(Stored dataset items)
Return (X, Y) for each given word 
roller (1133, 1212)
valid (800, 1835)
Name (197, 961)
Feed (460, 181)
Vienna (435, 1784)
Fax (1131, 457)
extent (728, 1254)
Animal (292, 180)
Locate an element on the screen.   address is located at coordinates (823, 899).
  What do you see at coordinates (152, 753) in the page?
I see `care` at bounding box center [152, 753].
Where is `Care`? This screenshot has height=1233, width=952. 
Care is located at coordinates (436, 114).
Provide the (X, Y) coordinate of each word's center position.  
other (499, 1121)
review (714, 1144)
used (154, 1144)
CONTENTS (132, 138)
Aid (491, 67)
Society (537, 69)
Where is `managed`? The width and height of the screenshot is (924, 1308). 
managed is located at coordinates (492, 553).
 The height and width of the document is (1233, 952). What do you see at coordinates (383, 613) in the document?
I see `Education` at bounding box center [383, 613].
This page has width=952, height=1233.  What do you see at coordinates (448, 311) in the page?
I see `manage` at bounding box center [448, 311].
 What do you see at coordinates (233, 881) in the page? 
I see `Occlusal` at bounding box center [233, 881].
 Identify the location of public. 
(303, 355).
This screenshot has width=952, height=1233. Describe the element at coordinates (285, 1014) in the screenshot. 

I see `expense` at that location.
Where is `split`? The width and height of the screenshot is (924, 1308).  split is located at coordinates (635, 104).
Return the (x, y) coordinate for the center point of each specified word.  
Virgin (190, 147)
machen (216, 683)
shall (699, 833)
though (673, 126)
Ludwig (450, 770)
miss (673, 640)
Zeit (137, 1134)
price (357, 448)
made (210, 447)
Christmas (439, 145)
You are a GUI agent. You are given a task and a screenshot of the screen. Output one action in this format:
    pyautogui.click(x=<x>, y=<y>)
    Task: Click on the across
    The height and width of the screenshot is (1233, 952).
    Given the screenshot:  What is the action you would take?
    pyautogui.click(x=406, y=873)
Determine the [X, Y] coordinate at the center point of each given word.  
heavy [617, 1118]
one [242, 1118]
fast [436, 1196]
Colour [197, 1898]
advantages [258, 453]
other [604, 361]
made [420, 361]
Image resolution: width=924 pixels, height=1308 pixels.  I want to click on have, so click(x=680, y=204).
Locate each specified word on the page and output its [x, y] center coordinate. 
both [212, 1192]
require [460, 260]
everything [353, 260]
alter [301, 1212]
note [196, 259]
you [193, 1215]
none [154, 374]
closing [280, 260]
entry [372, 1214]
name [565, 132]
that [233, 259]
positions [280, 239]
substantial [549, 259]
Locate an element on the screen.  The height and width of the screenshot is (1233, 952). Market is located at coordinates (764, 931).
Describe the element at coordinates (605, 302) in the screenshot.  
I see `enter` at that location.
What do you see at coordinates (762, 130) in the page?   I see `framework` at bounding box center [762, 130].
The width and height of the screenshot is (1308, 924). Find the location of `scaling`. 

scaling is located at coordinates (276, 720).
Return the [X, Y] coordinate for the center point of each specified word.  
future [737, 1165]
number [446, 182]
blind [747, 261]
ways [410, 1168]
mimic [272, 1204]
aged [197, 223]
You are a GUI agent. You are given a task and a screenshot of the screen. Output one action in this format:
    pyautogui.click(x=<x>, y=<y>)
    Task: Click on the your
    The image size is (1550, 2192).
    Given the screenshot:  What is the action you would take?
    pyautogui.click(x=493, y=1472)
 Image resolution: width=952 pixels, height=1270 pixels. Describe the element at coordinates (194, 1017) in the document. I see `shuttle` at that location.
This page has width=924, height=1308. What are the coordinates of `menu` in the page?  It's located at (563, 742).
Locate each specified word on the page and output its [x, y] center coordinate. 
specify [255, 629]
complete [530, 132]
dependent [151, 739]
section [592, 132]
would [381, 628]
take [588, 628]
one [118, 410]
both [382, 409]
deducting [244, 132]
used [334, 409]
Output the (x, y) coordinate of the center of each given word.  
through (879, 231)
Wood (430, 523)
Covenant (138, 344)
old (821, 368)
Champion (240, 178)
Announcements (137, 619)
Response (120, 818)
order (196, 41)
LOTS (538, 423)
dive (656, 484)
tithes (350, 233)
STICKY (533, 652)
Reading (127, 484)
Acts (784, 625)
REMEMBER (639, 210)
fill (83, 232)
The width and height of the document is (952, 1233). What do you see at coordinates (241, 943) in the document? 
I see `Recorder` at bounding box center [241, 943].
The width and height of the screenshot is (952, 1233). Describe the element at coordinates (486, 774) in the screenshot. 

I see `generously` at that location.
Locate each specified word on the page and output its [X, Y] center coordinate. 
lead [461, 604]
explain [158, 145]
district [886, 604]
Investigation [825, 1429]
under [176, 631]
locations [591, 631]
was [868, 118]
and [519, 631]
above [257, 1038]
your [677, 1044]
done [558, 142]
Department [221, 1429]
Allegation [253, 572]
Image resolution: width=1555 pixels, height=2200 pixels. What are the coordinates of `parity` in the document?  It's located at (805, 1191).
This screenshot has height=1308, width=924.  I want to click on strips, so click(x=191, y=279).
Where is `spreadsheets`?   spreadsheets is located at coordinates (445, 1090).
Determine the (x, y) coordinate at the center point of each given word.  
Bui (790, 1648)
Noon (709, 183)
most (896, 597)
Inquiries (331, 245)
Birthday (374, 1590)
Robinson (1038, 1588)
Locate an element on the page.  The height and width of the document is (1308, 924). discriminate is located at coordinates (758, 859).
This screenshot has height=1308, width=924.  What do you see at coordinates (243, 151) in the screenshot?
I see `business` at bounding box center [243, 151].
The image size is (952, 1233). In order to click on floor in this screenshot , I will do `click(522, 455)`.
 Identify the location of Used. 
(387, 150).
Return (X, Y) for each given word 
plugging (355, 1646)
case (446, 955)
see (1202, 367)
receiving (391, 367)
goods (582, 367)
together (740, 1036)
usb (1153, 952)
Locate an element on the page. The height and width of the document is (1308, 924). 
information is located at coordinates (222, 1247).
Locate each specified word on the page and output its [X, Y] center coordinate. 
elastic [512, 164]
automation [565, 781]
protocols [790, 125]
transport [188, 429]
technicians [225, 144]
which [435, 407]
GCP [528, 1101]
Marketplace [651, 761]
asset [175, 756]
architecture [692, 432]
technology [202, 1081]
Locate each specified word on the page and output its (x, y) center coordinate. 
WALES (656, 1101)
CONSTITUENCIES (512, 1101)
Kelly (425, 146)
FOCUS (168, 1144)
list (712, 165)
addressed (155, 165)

→ **Your task**: Format every line of the listing above as a JSON list of strings, one string per line, leaving out blank lines.

→ **Solution**:
[
  "Return (X, Y) for each given word ",
  "roller (1133, 1212)",
  "valid (800, 1835)",
  "Name (197, 961)",
  "Feed (460, 181)",
  "Vienna (435, 1784)",
  "Fax (1131, 457)",
  "extent (728, 1254)",
  "Animal (292, 180)",
  "Locate an element on the screen.   address is located at coordinates (823, 899).",
  "  What do you see at coordinates (152, 753) in the page?",
  "I see `care` at bounding box center [152, 753].",
  "Where is `Care`? This screenshot has height=1233, width=952. ",
  "Care is located at coordinates (436, 114).",
  "Provide the (X, Y) coordinate of each word's center position.  ",
  "other (499, 1121)",
  "review (714, 1144)",
  "used (154, 1144)",
  "CONTENTS (132, 138)",
  "Aid (491, 67)",
  "Society (537, 69)",
  "Where is `managed`? The width and height of the screenshot is (924, 1308). ",
  "managed is located at coordinates (492, 553).",
  " The height and width of the document is (1233, 952). What do you see at coordinates (383, 613) in the document?",
  "I see `Education` at bounding box center [383, 613].",
  "This page has width=952, height=1233.  What do you see at coordinates (448, 311) in the page?",
  "I see `manage` at bounding box center [448, 311].",
  " What do you see at coordinates (233, 881) in the page? ",
  "I see `Occlusal` at bounding box center [233, 881].",
  " Identify the location of public. ",
  "(303, 355).",
  "This screenshot has width=952, height=1233. Describe the element at coordinates (285, 1014) in the screenshot. ",
  "I see `expense` at that location.",
  "Where is `split`? The width and height of the screenshot is (924, 1308).  split is located at coordinates (635, 104).",
  "Return the (x, y) coordinate for the center point of each specified word.  ",
  "Virgin (190, 147)",
  "machen (216, 683)",
  "shall (699, 833)",
  "though (673, 126)",
  "Ludwig (450, 770)",
  "miss (673, 640)",
  "Zeit (137, 1134)",
  "price (357, 448)",
  "made (210, 447)",
  "Christmas (439, 145)",
  "You are a GUI agent. You are given a task and a screenshot of the screen. Output one action in this format:",
  "    pyautogui.click(x=<x>, y=<y>)",
  "    Task: Click on the across",
  "    The height and width of the screenshot is (1233, 952).",
  "    Given the screenshot:  What is the action you would take?",
  "    pyautogui.click(x=406, y=873)",
  "Determine the [X, Y] coordinate at the center point of each given word.  ",
  "heavy [617, 1118]",
  "one [242, 1118]",
  "fast [436, 1196]",
  "Colour [197, 1898]",
  "advantages [258, 453]",
  "other [604, 361]",
  "made [420, 361]",
  "Image resolution: width=924 pixels, height=1308 pixels.  I want to click on have, so click(x=680, y=204).",
  "Locate each specified word on the page and output its [x, y] center coordinate. ",
  "both [212, 1192]",
  "require [460, 260]",
  "everything [353, 260]",
  "alter [301, 1212]",
  "note [196, 259]",
  "you [193, 1215]",
  "none [154, 374]",
  "closing [280, 260]",
  "entry [372, 1214]",
  "name [565, 132]",
  "that [233, 259]",
  "positions [280, 239]",
  "substantial [549, 259]",
  "Locate an element on the screen.  The height and width of the screenshot is (1233, 952). Market is located at coordinates (764, 931).",
  "Describe the element at coordinates (605, 302) in the screenshot.  ",
  "I see `enter` at that location.",
  "What do you see at coordinates (762, 130) in the page?   I see `framework` at bounding box center [762, 130].",
  "The width and height of the screenshot is (1308, 924). Find the location of `scaling`. ",
  "scaling is located at coordinates (276, 720).",
  "Return the [X, Y] coordinate for the center point of each specified word.  ",
  "future [737, 1165]",
  "number [446, 182]",
  "blind [747, 261]",
  "ways [410, 1168]",
  "mimic [272, 1204]",
  "aged [197, 223]",
  "You are a GUI agent. You are given a task and a screenshot of the screen. Output one action in this format:",
  "    pyautogui.click(x=<x>, y=<y>)",
  "    Task: Click on the your",
  "    The image size is (1550, 2192).",
  "    Given the screenshot:  What is the action you would take?",
  "    pyautogui.click(x=493, y=1472)",
  " Image resolution: width=952 pixels, height=1270 pixels. Describe the element at coordinates (194, 1017) in the document. I see `shuttle` at that location.",
  "This page has width=924, height=1308. What are the coordinates of `menu` in the page?  It's located at (563, 742).",
  "Locate each specified word on the page and output its [x, y] center coordinate. ",
  "specify [255, 629]",
  "complete [530, 132]",
  "dependent [151, 739]",
  "section [592, 132]",
  "would [381, 628]",
  "take [588, 628]",
  "one [118, 410]",
  "both [382, 409]",
  "deducting [244, 132]",
  "used [334, 409]",
  "Output the (x, y) coordinate of the center of each given word.  ",
  "through (879, 231)",
  "Wood (430, 523)",
  "Covenant (138, 344)",
  "old (821, 368)",
  "Champion (240, 178)",
  "Announcements (137, 619)",
  "Response (120, 818)",
  "order (196, 41)",
  "LOTS (538, 423)",
  "dive (656, 484)",
  "tithes (350, 233)",
  "STICKY (533, 652)",
  "Reading (127, 484)",
  "Acts (784, 625)",
  "REMEMBER (639, 210)",
  "fill (83, 232)",
  "The width and height of the document is (952, 1233). What do you see at coordinates (241, 943) in the document? ",
  "I see `Recorder` at bounding box center [241, 943].",
  "The width and height of the screenshot is (952, 1233). Describe the element at coordinates (486, 774) in the screenshot. ",
  "I see `generously` at that location.",
  "Locate each specified word on the page and output its [X, Y] center coordinate. ",
  "lead [461, 604]",
  "explain [158, 145]",
  "district [886, 604]",
  "Investigation [825, 1429]",
  "under [176, 631]",
  "locations [591, 631]",
  "was [868, 118]",
  "and [519, 631]",
  "above [257, 1038]",
  "your [677, 1044]",
  "done [558, 142]",
  "Department [221, 1429]",
  "Allegation [253, 572]",
  "Image resolution: width=1555 pixels, height=2200 pixels. What are the coordinates of `parity` in the document?  It's located at (805, 1191).",
  "This screenshot has height=1308, width=924.  I want to click on strips, so click(x=191, y=279).",
  "Where is `spreadsheets`?   spreadsheets is located at coordinates (445, 1090).",
  "Determine the (x, y) coordinate at the center point of each given word.  ",
  "Bui (790, 1648)",
  "Noon (709, 183)",
  "most (896, 597)",
  "Inquiries (331, 245)",
  "Birthday (374, 1590)",
  "Robinson (1038, 1588)",
  "Locate an element on the page.  The height and width of the document is (1308, 924). discriminate is located at coordinates (758, 859).",
  "This screenshot has height=1308, width=924.  What do you see at coordinates (243, 151) in the screenshot?",
  "I see `business` at bounding box center [243, 151].",
  "The image size is (952, 1233). In order to click on floor in this screenshot , I will do `click(522, 455)`.",
  " Identify the location of Used. ",
  "(387, 150).",
  "Return (X, Y) for each given word ",
  "plugging (355, 1646)",
  "case (446, 955)",
  "see (1202, 367)",
  "receiving (391, 367)",
  "goods (582, 367)",
  "together (740, 1036)",
  "usb (1153, 952)",
  "Locate an element on the page. The height and width of the document is (1308, 924). ",
  "information is located at coordinates (222, 1247).",
  "Locate each specified word on the page and output its [X, Y] center coordinate. ",
  "elastic [512, 164]",
  "automation [565, 781]",
  "protocols [790, 125]",
  "transport [188, 429]",
  "technicians [225, 144]",
  "which [435, 407]",
  "GCP [528, 1101]",
  "Marketplace [651, 761]",
  "asset [175, 756]",
  "architecture [692, 432]",
  "technology [202, 1081]",
  "Locate each specified word on the page and output its (x, y) center coordinate. ",
  "WALES (656, 1101)",
  "CONSTITUENCIES (512, 1101)",
  "Kelly (425, 146)",
  "FOCUS (168, 1144)",
  "list (712, 165)",
  "addressed (155, 165)"
]